Probably not. Certainly not unless the matrices
are strongly related to each other. For example,
if M(:,:,i) and M(:,:,i+1) are the same, but for a
rank 1 update of some form.

Look into qrupdate and qrdelete. If they will not
help you, then I see no solution.

John

"Bruno Luong" <b.luong@fogale.findmycountry> wrote in message <gaj4od$t5i$1@fred.mathworks.com>...
> I have p (m x n)-matrices ranging in a 3D arrays M(1:m,1:n,1:p)
>
> I would like to apply multiple backslash operators of these matrices on the same rhs, then ranging the result in a 2D array X(1:n,1:p).
>
> In my application typically m and n are small (<=5) but p can be quite large (hundreds to few thousands).
>
> So far I use loop:
>
> m = 3;
> n = 2;
> p = 5;
>
> % Test matrix and Data
> M = rand(m,n,p);
> rhs = rand(m,1);
>
> % Solving
> X = zeros(n,p);
> for k=1:P
> X(:,k) = M(:,:,k) \ rhs;
> end
>
> Is there any better (faster) way?
>
> This kind of problem seems to be a recurrent one for me, but I couldn't find any better way to accomplish it.
>
> Bruno

Try creating a block diagonal matrix, with p diagonal blocks each of size m-by-n. To do that, first create a list of nonzeros in 3 vectors of length s-by-1 where s=m*n*p (row indices, column indices, and values). The last one is just M(:).
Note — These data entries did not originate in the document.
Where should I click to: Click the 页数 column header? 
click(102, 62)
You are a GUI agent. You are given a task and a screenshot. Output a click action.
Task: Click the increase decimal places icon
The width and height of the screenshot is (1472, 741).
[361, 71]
Then do

A = sparse (I,J,M(:),m*p,n*p);

Then do

X = A\rhs(:);
X = reshape (X, something here to convert a vector to a matrix).

Thank you Tim and John,

Here is a test with Tim's suggestion

m = 5;
n = 3;
p = 1e4;

% For loop
tic
M = rand(m,n,p);
rhs = rand(m,1);
X1=zeros(n,p);
for k=1:p
  X1(:,k) = M(:,:,k) \ rhs;
end
toc % 0.228802 seconds.

% Sparse matrix
%[m n p]=size(M);
tic
I = repmat(reshape(1:m*p,m,1,p),[1 n 1]);
J = repmat(reshape(1:n*p,1,n,p),[m 1 1]);
A = sparse(I(:),J(:),M(:));
X2 = reshape(A \ repmat(rhs,p,1), n, p);
toc % 0.158009 seconds.


It seems sparse is faster!!!

Now I have a crazy idea: can't we just implement the inverse with determinant formula and apply the same formula for all matrices?

Is there any Matlab tool for implementing inverse using determinant (I know it must be very inefficient method for large matrix, but I would think it works OK on matrix with dimension less than 5).

Bruno

>
>
> It seems sparse is faster!!!
>

Sorry the first "tic" should move down, right bebore X1=...

The conclusion is still the same: sparse is faster than for-loop

Bruno

"Bruno Luong" <b.luong@fogale.findmycountry> wrote in message <gak1qg$4d8$1@fred.mathworks.com>...
> Thank you Tim and John,
>
> Here is a test with Tim's suggestion
>
> m = 5;
> n = 3;
> p = 1e4;
>
> % For loop
> tic
> M = rand(m,n,p);
> rhs = rand(m,1);
> X1=zeros(n,p);
> for k=1:p
> X1(:,k) = M(:,:,k) \ rhs;
> end
> toc % 0.228802 seconds.
>
> % Sparse matrix
> %[m n p]=size(M);
> tic
> I = repmat(reshape(1:m*p,m,1,p),[1 n 1]);
> J = repmat(reshape(1:n*p,1,n,p),[m 1 1]);
> A = sparse(I(:),J(:),M(:));
> X2 = reshape(A \ repmat(rhs,p,1), n, p);
> toc % 0.158009 seconds.
>
>
> It seems sparse is faster!!!

Maybe not. You charged the time to compute M and rhs to the for loop, but not to the sparse version.

> Now I have a crazy idea: can't we just implement the inverse with determinant formula and apply the same formula for all matrices?

I would not recommend it. Besides, the matrix is rectangular; I don't think the determinant is defined for rectangular matrices.

If you want to repeat this with the same A but different right-hand-sides, do:

[Q,R]=qr(A) ;

once, and then do

x = R\(Q'*b)

repeatedly, where A is your sparse matrix above.

Normally, Q has way too many nonzeros for it to be efficient, but for this block diagonal matrix A, Q is pretty sparse.

"Tim Davis" <davis@cise.ufl.edu> wrote in message <gakbsu$c7k$1@fred.mathworks.com>...

> I would not recommend it. Besides, the matrix is rectangular; I don't think the determinant is defined for rectangular matrices.

What I have in mind is apply inverse on M(:,:,k).'*M(:,:,k), As you know, this comes from the normal equation. My system is underdeermined one, so it is the same as "\".

Bruno